Where am I going with this?  Honestly, probably nowhere.  I don’t have an answer.  I don’t know how to help them over the long term.  I have no experience, no knowledge, absolutely no solution to Brittany’s problem or those of any other people I saw tonight.  I can only help today, in this minute, in this blink of time.   I don’t know why the man lied or why the mom asked the kids to lie.  Maybe it is easier for her to panhandle money if she looks single.  Maybe he uses them to get money.  Sure, he looked sketchy.  He couldn’t look me in the eye.   Would I look bad if I lived on the street from minute to minute?  There is no doubt.  I would be ashamed.  I’d always feel like I had to hide something and, if it meant pure survival, I’d lie.  I would try to find another way but, in desperation, I’d probably steal to feed my kids.
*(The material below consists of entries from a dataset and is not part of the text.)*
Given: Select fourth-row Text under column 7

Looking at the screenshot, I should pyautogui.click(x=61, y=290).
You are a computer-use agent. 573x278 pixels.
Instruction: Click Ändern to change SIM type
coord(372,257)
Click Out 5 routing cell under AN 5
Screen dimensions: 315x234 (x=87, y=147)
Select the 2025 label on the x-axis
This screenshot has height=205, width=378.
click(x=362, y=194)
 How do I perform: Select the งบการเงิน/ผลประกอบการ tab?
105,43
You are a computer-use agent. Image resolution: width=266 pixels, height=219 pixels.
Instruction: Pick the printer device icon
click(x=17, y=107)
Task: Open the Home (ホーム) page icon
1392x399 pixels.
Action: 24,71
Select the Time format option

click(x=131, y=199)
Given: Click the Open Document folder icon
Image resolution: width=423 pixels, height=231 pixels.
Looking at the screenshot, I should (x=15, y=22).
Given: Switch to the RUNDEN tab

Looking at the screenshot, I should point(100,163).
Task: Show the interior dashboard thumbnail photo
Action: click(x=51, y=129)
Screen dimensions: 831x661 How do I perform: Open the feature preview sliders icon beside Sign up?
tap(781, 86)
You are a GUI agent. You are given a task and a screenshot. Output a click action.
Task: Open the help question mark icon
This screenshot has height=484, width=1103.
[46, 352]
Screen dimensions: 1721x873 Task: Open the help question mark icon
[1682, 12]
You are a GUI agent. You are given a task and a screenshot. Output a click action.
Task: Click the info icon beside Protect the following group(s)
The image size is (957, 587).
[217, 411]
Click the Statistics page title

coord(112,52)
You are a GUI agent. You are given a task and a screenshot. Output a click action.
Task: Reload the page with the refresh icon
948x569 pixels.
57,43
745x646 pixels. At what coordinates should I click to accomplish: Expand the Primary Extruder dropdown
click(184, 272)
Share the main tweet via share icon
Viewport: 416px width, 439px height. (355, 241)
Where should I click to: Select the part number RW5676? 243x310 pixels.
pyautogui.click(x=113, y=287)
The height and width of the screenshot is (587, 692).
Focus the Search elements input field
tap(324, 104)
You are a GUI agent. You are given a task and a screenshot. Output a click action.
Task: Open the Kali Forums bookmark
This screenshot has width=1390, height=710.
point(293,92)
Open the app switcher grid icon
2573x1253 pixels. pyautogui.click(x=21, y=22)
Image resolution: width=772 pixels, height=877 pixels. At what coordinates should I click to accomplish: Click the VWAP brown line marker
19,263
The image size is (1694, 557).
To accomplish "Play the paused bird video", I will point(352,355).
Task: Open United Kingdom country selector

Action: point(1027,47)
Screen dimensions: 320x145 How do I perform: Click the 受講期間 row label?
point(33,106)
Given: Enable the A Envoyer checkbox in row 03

My heart is hurting for Brittany and her family.  I don’t know what parts of her story are true and what are lies and I refuse to judge her for any of it.  I don’t know what she’ll do with the money I gave her.  If she uses any of it for those children, then I’m glad I gave it to her.  I pray that she told the truth.  I pray that right now those kids are behind a locked door, in a safe room, having a bath, sleeping in a bed.  Even if it is for one single night.  Because that is one night they won’t sleep on the street.  I pray that, even for just one night, Brittany can sleep.  That she can ease her burden for just a little bit.  I pray it might be enough to get her strength up to face tomorrow.  If she swindled me and took my $35 and my bag of M&M’s for drugs or something worse, then… I don’t know.

Whatever Brittany does tonight, I have kept my promise.  I let myself into my safe, clean room and I went to me knees before my God and begged him to help her.  Please, God, protect those babies.  Help them to grow up and out of this situation without harm.  Surround them with your love and protection.  Help their mother find her way, find Your way.  I’ll continue to lift them up because, even though I am certain they have already forgotten my name, I doubt I will ever forget theirs.

I took a walk tonight.  Maybe not the one I intended, but the one I needed to take.

 

PS. I am not telling you this story because I am proud of myself and I ask you please, not to praise whatever actions I did or didn’t take because none of it was my idea.  I was led and that is not what this is about.  My heart was touched tonight and I just wanted to share that.  I hope that others are moved to help where they can even though the result of their giving won’t be clear or known.  Even if someone thinks it is enabling, I hope to please make someone see the other side.  See the possibility that a little help, sometimes short term help, is so much better than no help at all.  Because what did it really cost me tonight?  A dinner out and a bag of candy.  Oh, and a giant chunk of my heart.  For as long as I’m able I’ll gladly give it.

 

 

5 Comments

  1. May we all have the compassion to do what our hearts are begging us to do. I hope that I can be looked upon and remembered in the way I see you.


  2. I am now praying for Brittany and her children too. Such a heartbreaking world we live in, I see it every week at Full Bellies, Plateau Outreach Ministries and Neighbors Feeding Neighbors right here in lil ol’ Enumscratch. Thankfully, there are so many like you willing to have their hearts broken wide open for those in need, and willing to risk themselves and give themselves to help…

    1. Author

      Thanks for everything you do, Cari. I know the long term solution isn’t found in giving money to Brittany like I did. I do it anyway because my greatest fear is that there is no long term solution. My heart still hurts for her. I hope she is safe today and that she and the kids are fed and warm.